[EXERCISE PROMPT]:
Your output should be the entries below, from the first line up to and including the line with "is (512, 892).", reproduced exactly and with no other lines.

--- START ---

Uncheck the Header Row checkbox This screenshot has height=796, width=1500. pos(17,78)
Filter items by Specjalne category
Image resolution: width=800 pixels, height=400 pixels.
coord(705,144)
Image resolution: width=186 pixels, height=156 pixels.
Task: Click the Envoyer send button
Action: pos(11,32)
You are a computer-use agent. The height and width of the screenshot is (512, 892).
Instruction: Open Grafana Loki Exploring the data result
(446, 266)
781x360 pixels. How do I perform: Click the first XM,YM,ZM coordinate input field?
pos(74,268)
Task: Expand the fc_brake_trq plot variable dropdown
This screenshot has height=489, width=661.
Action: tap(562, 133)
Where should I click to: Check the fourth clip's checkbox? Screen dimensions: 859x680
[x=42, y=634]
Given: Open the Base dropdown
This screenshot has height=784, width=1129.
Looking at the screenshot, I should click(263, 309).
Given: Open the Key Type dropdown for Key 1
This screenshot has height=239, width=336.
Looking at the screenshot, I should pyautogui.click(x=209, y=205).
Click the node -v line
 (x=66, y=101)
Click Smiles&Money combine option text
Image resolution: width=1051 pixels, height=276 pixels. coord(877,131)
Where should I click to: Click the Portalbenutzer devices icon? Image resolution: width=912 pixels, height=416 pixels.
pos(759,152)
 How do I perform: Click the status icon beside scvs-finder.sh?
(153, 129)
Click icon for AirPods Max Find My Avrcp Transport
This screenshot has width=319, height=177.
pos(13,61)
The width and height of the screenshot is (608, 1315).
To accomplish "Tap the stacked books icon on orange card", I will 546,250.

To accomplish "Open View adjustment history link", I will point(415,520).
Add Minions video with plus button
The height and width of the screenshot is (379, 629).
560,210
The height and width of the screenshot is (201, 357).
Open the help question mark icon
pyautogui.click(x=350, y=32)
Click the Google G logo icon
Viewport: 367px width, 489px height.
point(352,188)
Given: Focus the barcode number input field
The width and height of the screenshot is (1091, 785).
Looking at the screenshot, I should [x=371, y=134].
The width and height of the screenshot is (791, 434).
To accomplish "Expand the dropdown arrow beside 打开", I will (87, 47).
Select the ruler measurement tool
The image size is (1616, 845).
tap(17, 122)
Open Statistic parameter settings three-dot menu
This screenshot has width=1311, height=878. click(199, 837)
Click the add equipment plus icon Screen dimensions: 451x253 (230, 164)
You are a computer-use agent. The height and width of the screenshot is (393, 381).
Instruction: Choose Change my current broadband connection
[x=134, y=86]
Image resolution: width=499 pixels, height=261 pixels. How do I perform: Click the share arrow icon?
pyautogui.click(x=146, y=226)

--- END ---

[OUTPUT OF THE TASK]:
Uncheck the Header Row checkbox This screenshot has height=796, width=1500. pos(17,78)
Filter items by Specjalne category
Image resolution: width=800 pixels, height=400 pixels.
coord(705,144)
Image resolution: width=186 pixels, height=156 pixels.
Task: Click the Envoyer send button
Action: pos(11,32)
You are a computer-use agent. The height and width of the screenshot is (512, 892).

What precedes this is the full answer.